#### [TEXTE SOURCE]
▼▼▼

Malgré la Convention internationale des droits de l’enfant, plus de 7 millions d’enfants dans le monde souffrent dans diverses structures pour enfants, dans des centres de détention pour migrants, dans des cellules de garde à vue de la police, des prisons et autres lieux de détention, selon une étude des Nations Unies publiée lundi.
« Il ressort clairement des opinions exprimées par les enfants dans l’étude que, pour eux, la privation de liberté signifie essentiellement la privation de leur enfance », souligne le rapport présenté ce lundi à Genève, par son auteur l’Expert indépendant de l’ONU, Manfred Nowak.
L’étude mondiale constate que les enfants privés de liberté sont invisibles pour la grande majorité de la société et leur sort constitue la violation la plus négligée de la Convention des droits de l’enfant.
Aussi, les enfants privés de liberté appartiennent aux groupes les plus vulnérables, discriminés, exclus et oubliés de nos sociétés contemporaines.
Ils viennent des segments les plus pauvres de la société, appartenant aux minorités ethniques et religieuses, aux peuples autochtones, aux familles de migrants ou de réfugiés, aux enfants souffrant de handicaps mentaux ou physiques, souvent séparés ou abandonnés par leurs parents et forcés de vivre dans la rue.
« Ces enfants sont victimes d’abus, de négligence et d’exploitation par d’autres personnes. Plutôt que de grandir avec leur famille ou dans un milieu de type familial dans le contexte des systèmes de protection de l’enfance, les enfants sont détenus dans des institutions ou des centres de détention de la justice pénale et grandissent sans liberté », fait valoir le rapport.
Plus de 300.000 enfants détenus chaque année dans les centres d’immigration de 80 pays Parmi tous ces enfants vulnérables, le rapport fait état d’une forte augmentation du nombre d’enfants détenus dans le contexte des conflits armés et de la sécurité nationale.
« Une augmentation sous l’impulsion de mesures antiterroristes agressives qui comprennent la détention et la poursuite d’enfants pour des activités en ligne, y compris des messages sur Facebook et Twitter », souligne le document.
Toutefois le rapport ne tient pas compte du nombre « des enfants détenus par les groupes armés non étatiques et les groupes terroristes », précise M. Nowak.
Par ailleurs, bien que les experts de l’ONU aient conclu que la détention d’enfants pour des raisons liées à la migration ne peut jamais être dans l’intérêt supérieur de l’enfant, au moins 330.000 enfants dans 80 pays sont détenus chaque année dans des centres d’immigration.
Plus largement, au moins 410.000 enfants sont détenus chaque année dans des prisons et des centres de détention provisoire où la violence est « endémique ». Ce chiffre ne comprend pas le million d’enfants détenus chaque année par la police. Aussi, bon nombre d’entre eux sont accusés d’« infractions liées au statut », notamment l’absentéisme scolaire, la désobéissance et la consommation d’alcool avant l’âge légal.
Le sort des enfants handicapés qui sont « nettement surreprésentés » en détention dans le contexte de l’administration de la justice et des institutions est une autre source de préoccupation relevée par le document.

▲▲▲

#### [DONNÉES DU JEU]
▼▼▼

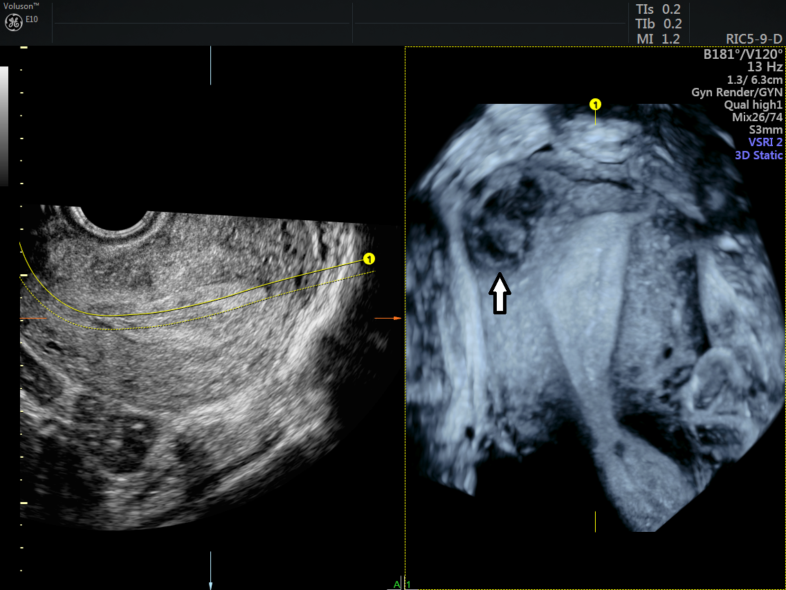Select the 3D Static mode indicator
Screen dimensions: 786x590
tap(758, 155)

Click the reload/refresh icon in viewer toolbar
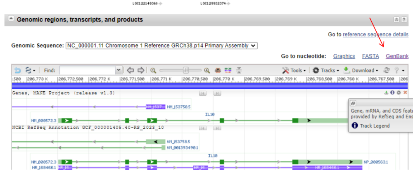click(387, 70)
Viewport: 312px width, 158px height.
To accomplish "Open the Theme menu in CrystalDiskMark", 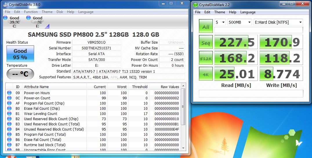I will pyautogui.click(x=220, y=12).
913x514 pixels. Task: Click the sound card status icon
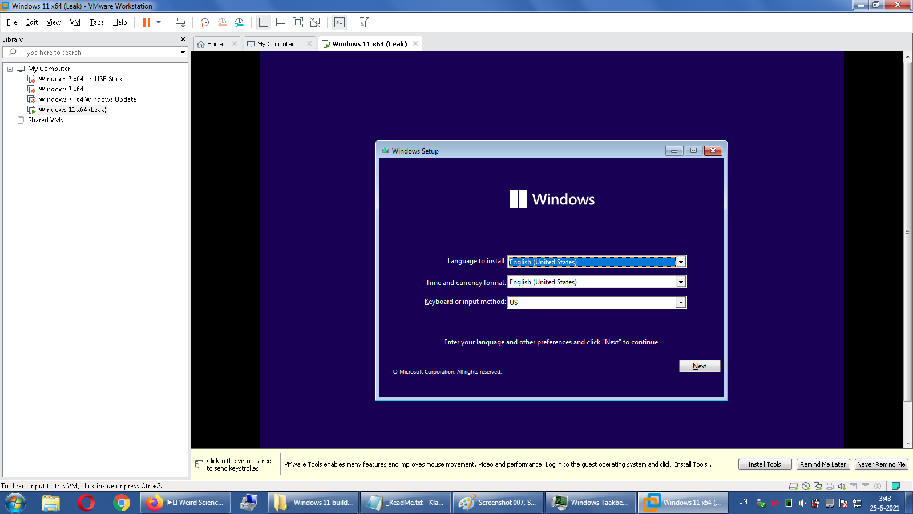(841, 486)
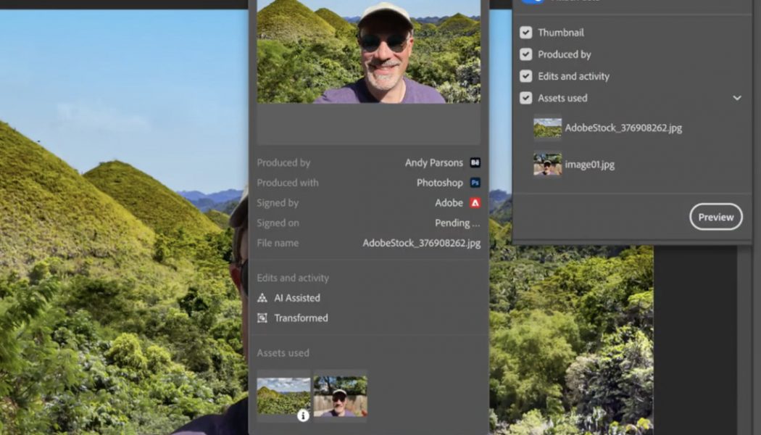Click the Pending signed on value
Screen dimensions: 761x435
click(x=457, y=223)
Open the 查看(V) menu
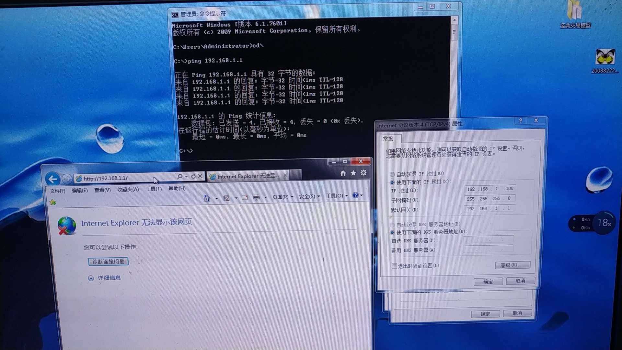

▲▲▲

#### [EXERCICE PROPOSÉ]
Rédigez la suite de l'article sur les enfants privés de liberté dans le monde, en reprenant juste après sa dernière phrase.

#### [RÉPONSE À L'EXERCICE]
A noter qu’environ 670.000 enfants ont été placés par les autorités judiciaires dans des institutions répondant à la définition légale de la privation de liberté. Cependant, le nombre total d’enfants placés en institution est supérieur à 5,4 millions.
Les enfants ne devraient pas être détenus
La privation de liberté aggrave l’état de santé actuel des enfants et peut en faire apparaître de nouveaux, notamment l’anxiété, la dépression, les pensées suicidaires et le stress post-traumatique, selon l’étude.
« La détention des enfants est contre-productive, très coûteuse et nuit à leur santé et à leur développement », ont insisté les enquêteurs onusiens.
De plus, les troubles psychiatriques chez les enfants en détention peuvent décupler pendant la détention, et la détention est corrélée à la mort précoce des enfants une fois libérés.
L'enquête souligne que l’enfance est le moment où les enfants développent leur personnalité, leurs relations affectives avec les autres, leurs aptitudes sociales et éducatives et leurs talents.
Elle soutient que priver les enfants de leur liberté est une forme de violence structurelle que les États se sont effectivement engagés à éliminer en vertu de l’article 16.2 des Objectifs du développement durable.
D’autant que c’est une réalité qui contraste directement avec l’exigence de la Convention relative aux droits de l’enfant, qui stipule clairement que la détention des enfants ne doit être utilisée qu’en dernier recours et pour la durée la plus courte possible.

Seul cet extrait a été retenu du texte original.